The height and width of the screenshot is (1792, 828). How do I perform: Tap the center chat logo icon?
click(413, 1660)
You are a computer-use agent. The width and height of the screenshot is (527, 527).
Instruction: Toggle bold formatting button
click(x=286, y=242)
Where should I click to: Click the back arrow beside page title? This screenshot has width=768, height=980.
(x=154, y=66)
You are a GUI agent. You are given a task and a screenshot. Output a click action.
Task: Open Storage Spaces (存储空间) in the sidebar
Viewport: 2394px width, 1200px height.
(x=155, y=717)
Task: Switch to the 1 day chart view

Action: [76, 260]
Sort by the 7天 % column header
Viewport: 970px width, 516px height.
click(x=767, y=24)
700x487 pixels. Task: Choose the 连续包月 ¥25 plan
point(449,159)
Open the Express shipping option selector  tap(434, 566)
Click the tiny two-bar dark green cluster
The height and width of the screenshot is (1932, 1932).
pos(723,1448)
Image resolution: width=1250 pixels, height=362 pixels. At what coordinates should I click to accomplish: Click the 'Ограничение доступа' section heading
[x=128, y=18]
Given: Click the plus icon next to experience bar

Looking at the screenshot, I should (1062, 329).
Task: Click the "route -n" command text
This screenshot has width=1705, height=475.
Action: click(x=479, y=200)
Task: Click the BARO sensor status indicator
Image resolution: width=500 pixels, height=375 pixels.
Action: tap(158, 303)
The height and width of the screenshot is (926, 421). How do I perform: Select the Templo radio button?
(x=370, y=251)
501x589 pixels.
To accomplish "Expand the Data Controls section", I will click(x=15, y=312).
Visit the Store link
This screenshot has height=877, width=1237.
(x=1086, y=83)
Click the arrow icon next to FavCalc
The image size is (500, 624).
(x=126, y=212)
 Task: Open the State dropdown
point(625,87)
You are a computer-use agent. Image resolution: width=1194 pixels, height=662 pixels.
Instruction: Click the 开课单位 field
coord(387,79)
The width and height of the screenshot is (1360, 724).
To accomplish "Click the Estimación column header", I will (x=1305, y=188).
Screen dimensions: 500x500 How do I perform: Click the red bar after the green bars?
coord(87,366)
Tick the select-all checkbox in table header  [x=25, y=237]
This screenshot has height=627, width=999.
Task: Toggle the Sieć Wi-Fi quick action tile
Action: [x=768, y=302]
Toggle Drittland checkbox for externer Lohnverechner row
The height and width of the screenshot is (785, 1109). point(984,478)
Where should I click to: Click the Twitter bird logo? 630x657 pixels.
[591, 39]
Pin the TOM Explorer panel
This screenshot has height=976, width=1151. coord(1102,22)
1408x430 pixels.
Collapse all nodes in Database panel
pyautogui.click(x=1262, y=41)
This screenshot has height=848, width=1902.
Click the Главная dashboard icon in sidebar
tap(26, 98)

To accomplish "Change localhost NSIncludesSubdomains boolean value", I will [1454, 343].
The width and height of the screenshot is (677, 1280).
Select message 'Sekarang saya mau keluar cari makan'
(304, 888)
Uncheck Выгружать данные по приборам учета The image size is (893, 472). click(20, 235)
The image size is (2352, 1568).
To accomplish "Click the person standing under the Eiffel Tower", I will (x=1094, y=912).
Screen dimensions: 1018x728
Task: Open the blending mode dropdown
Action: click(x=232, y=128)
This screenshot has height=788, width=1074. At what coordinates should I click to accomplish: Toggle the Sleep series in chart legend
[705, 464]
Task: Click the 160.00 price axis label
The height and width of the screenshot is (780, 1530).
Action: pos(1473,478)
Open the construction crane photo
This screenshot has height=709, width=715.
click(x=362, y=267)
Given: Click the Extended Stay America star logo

Assignment => In the entries above, find every line holding the word "column" and copy it out.

Answer to this task =>
Sort by the 7天 % column header
To accomplish "Click the Estimación column header", I will (x=1305, y=188).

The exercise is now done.